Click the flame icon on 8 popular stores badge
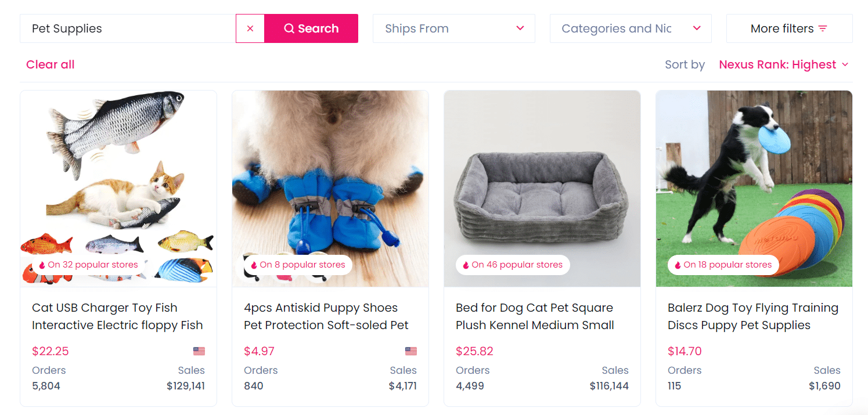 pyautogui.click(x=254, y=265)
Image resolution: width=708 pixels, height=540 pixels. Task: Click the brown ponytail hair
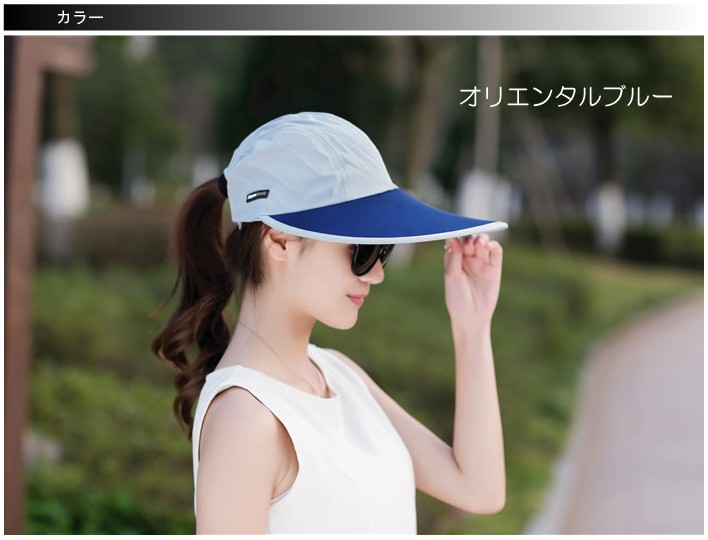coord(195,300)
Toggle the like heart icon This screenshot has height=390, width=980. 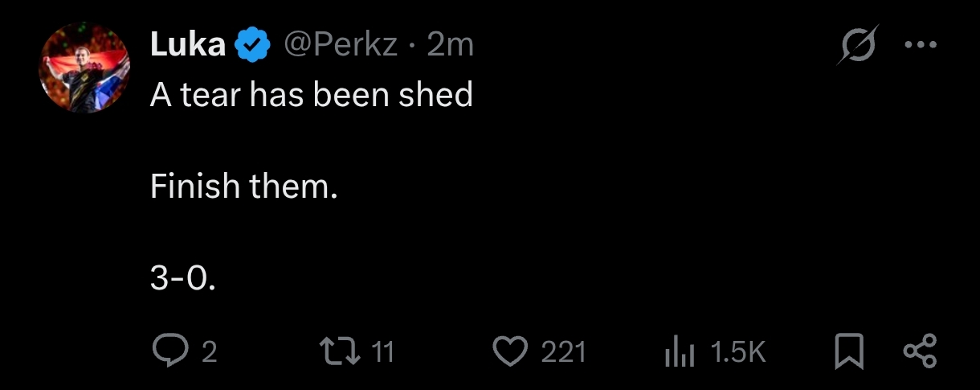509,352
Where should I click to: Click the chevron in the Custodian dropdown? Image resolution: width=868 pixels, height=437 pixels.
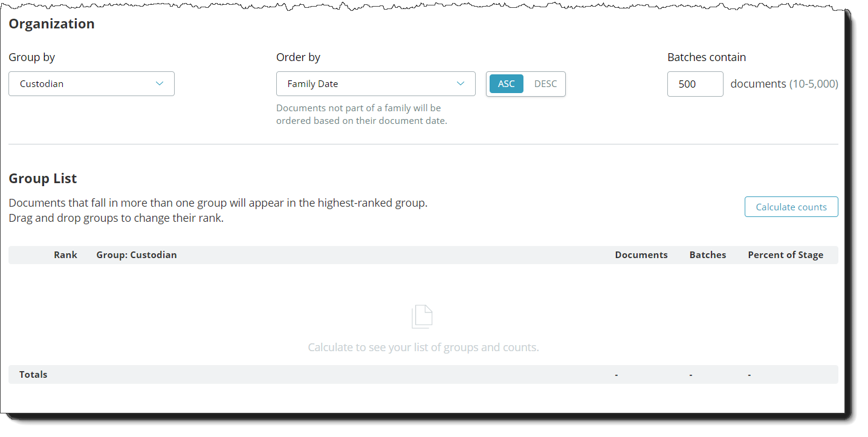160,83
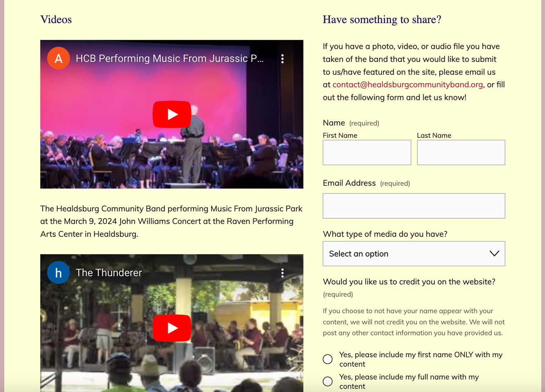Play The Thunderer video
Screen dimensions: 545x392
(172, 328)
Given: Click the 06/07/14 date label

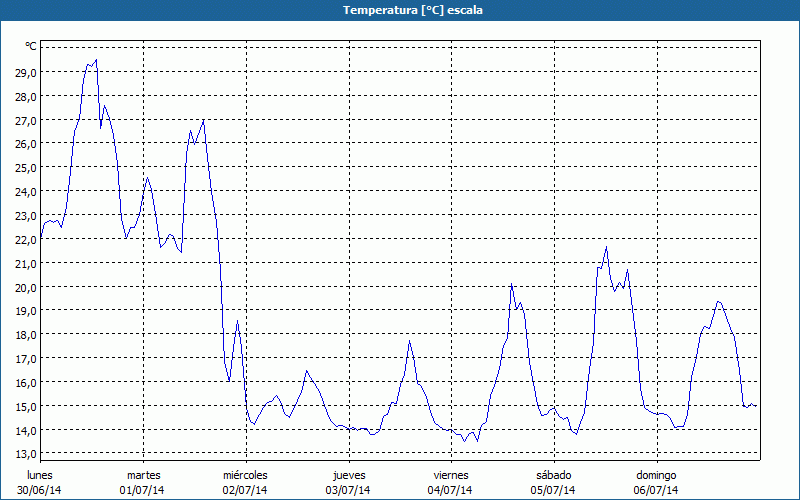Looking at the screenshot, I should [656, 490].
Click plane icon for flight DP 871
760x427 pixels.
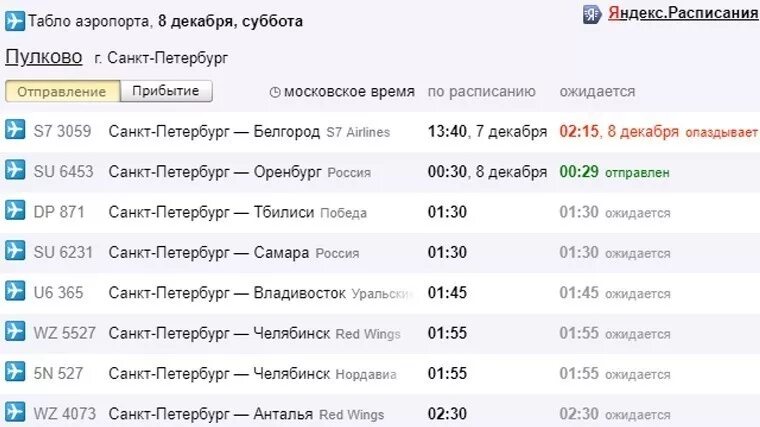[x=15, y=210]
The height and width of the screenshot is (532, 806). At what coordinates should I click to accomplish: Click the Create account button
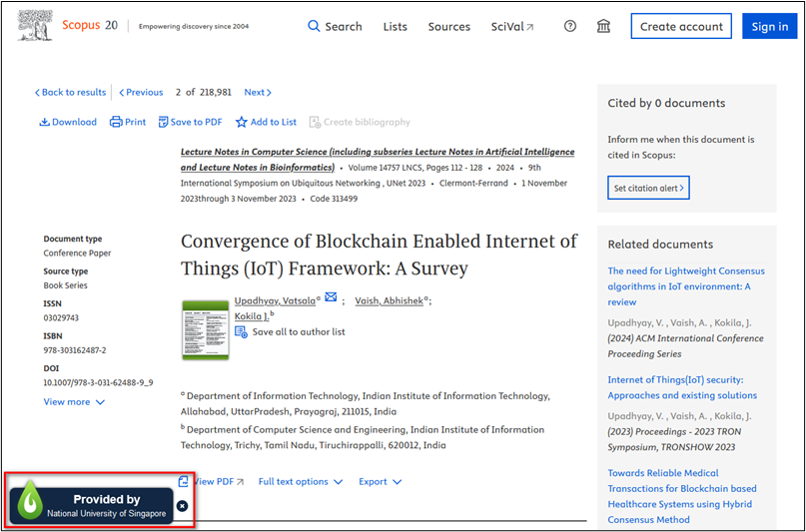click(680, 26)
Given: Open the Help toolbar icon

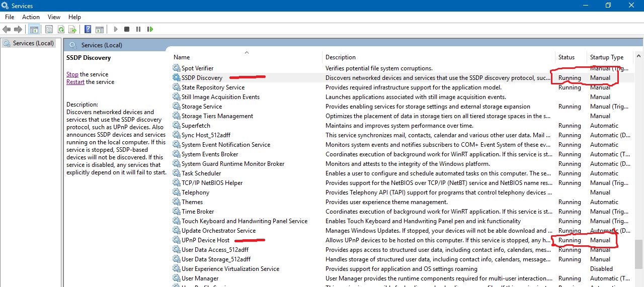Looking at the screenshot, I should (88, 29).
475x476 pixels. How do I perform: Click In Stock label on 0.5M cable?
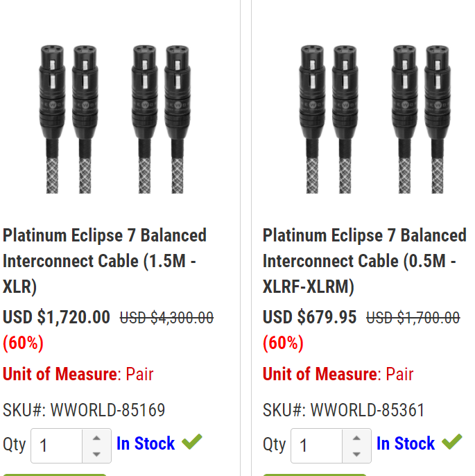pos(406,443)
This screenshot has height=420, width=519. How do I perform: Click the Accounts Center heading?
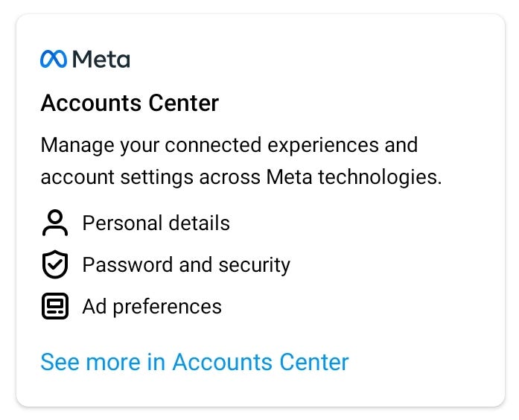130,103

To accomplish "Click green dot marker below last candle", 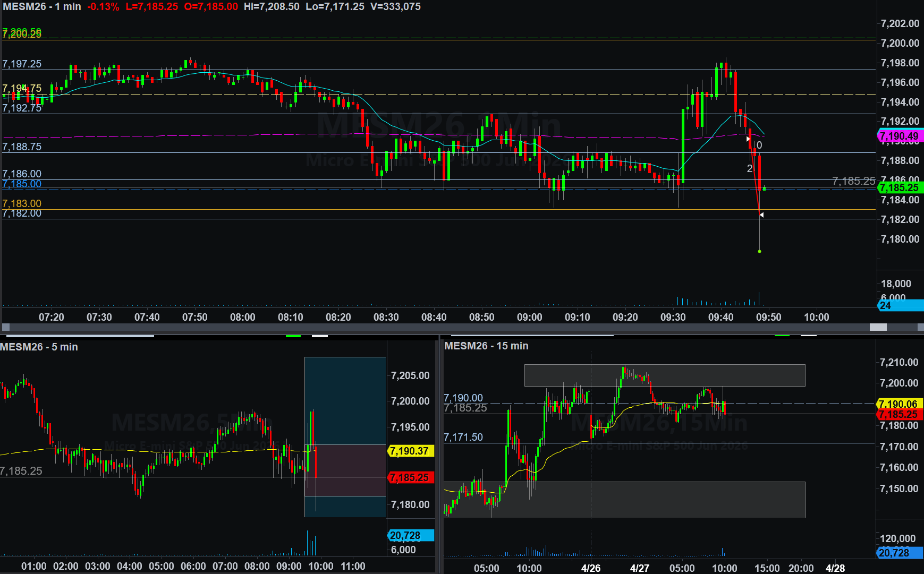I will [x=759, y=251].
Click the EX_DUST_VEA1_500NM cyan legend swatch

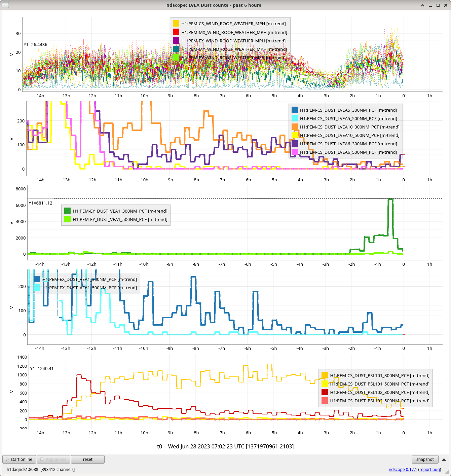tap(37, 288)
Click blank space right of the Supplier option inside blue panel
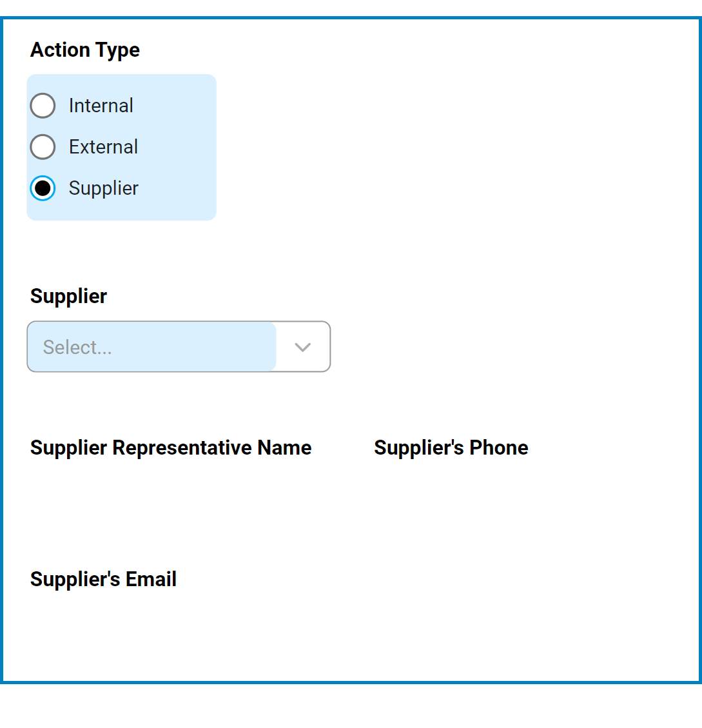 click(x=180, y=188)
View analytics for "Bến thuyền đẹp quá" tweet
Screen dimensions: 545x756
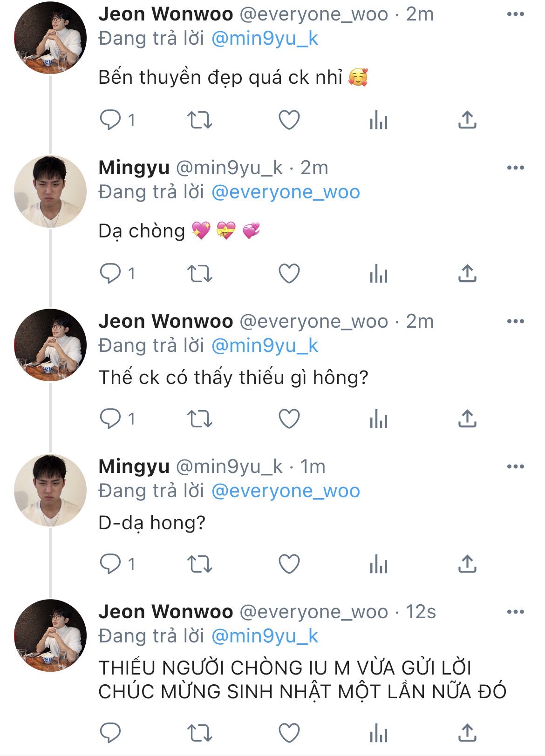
+--
| What is needed |
Your task is to reproduce exactly the lines running from the line that contains "Click blank space" to the end of the records, pictures excluded.

| Answer section |
Click blank space right of the Supplier option inside blue panel
 click(x=180, y=188)
View analytics for "Bến thuyền đẹp quá" tweet
Screen dimensions: 545x756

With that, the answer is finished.